HackerNews中文版

嗨，HN，我们是 Shreyash 和 Bhavnick。我们开发了 Chonkie，这是一个用于文本和代码的高级分块和嵌入的开源库。之前它仅支持 Python，但我们刚刚发布了 TypeScript 版本： [https://github.com/chonkie-inc/chonkie-ts](https://github.com/chonkie-inc/chonkie-ts) 许多基于 JS/TS 的 AI 项目（例如使用 Vercel 的 AI SDK 或 Mastra 的项目）依赖于基本的文本分割器。但更好的分块意味着更好的检索，进而带来更好的性能。这正是 Chonkie 的设计初衷。当前的原生分块器（在 TS 中）： - 代码分块器 – 处理 Python、TypeScript 等语言 - 递归分块器 – 基于规则的层次分割 - 令牌分块器 – 按令牌数量分割（完全可定制） - 句子分块器 – 在句子边界处分割。分隔符可定制，因此适用于多种语言。所有分块器都支持自定义令牌化器、分块重叠、分隔符等功能。即将推出的原生 TS 功能（通过 API 客户端已可用）： - 语义分块器 – 在检测到意义变化时分割文本。 - SDPM 分块器 – 合并语义上相似的非重叠块 - 晚期分块器 – 为每个块生成上下文感知的嵌入 - 睡眠分块器 – LLM 精炼的递归块。
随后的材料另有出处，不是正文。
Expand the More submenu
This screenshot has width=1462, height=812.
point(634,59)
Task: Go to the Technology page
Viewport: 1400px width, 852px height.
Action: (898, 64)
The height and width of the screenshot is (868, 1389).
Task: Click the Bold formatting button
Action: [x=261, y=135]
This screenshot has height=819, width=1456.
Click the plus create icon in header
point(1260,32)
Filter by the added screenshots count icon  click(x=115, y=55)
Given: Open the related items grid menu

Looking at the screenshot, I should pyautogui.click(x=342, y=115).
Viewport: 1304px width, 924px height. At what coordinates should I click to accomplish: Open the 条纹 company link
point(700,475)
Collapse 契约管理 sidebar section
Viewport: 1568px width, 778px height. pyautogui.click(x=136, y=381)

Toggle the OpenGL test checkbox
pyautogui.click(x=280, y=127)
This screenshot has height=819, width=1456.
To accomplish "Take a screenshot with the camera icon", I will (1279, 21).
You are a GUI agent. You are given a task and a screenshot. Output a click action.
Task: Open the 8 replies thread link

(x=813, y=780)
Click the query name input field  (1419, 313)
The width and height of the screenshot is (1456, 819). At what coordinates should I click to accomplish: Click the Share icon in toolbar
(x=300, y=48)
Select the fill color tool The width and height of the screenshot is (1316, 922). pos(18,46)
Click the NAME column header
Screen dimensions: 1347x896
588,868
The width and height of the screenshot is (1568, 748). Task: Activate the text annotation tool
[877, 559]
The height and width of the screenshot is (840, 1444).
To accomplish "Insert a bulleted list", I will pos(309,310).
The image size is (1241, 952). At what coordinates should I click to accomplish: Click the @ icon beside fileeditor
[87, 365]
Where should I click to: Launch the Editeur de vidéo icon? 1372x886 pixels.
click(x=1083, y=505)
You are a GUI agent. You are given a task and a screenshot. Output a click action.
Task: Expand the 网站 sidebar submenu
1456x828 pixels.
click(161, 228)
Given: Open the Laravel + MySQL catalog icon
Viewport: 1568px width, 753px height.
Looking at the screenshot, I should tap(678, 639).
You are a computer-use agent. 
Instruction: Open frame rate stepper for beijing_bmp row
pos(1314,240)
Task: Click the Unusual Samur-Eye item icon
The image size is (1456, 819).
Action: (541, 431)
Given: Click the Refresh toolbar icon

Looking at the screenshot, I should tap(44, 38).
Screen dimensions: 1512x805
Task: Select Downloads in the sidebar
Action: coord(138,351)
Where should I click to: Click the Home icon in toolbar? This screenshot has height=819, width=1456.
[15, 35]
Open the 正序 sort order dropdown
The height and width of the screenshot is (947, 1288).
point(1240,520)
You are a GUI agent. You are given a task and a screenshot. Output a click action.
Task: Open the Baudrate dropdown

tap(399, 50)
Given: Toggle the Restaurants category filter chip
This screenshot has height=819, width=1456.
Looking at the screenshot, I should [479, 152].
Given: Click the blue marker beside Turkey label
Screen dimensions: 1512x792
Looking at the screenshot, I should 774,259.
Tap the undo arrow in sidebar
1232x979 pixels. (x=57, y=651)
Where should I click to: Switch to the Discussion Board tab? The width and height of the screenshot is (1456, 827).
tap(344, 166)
显著减少令牌使用（从而降低成本），同时最大化块的质量。 - 嵌入精炼器 – 使用任何嵌入模型嵌入块 - 重叠精炼器 – 在连续块之间创建重叠，以更好地保留上下文。 Chonkie 是免费的、开源的，并且采用 MIT 许可证。GitHub: [https://github.com/chonkie-inc/chonkie-ts](https://github.com/chonkie-inc/chonkie-ts) 我们非常欢迎您的反馈、想法或贡献。谢谢！

查看原文

Hi HN,We’re Shreyash and Bhavnick. We built Chonkie, an open-source library for advanced chunking and embedding of text and code. It was previously Python-only, but we just released a TypeScript version: <a href="https://github.com/chonkie-inc/chonkie-ts">https://github.com/chonkie-inc/chonkie-ts</a>Many AI projects in JS/TS (like those using Vercel's AI SDK or Mastra) rely on basic text splitters. But better chunking = better retrieval = better performance. That’s what Chonkie is built for.Current native chunkers (in TS):- Code Chunker – handles Python, TypeScript, etc.- Recursive Chunker – rule-based, hierarchical splitting- Token Chunker – split by token count (fully customizable)- Sentence Chunker – split on sentence boundaries. Delimiters are customizable, so it works for multiple languages.All chunkers support custom tokenizers, chunk overlap, delimiters, and more.Coming soon in native TS (already available via the API client):- Semantic Chunker – splits texts wherever it detects a shift in meaning.- SDPM Chunker – merges semantically similar disjoint chunks- Late Chunker – generates context-aware embeddings for each chunk- Slumber Chunker – LLM-refined recursive chunks. Significantly reduces token usage (and thus cost) while maximizing chunk quality.- Embeddings Refinery - Embed chunks with any embedding model- Overlap Refinery – Create overlaps between consecutive chunks for better context preservation.Chonkie is free, open-source, and MIT licensed. GitHub: <a href="https://github.com/chonkie-inc/chonkie-ts">https://github.com/chonkie-inc/chonkie-ts</a>We’d love your feedback, ideas, or contributions. Thanks!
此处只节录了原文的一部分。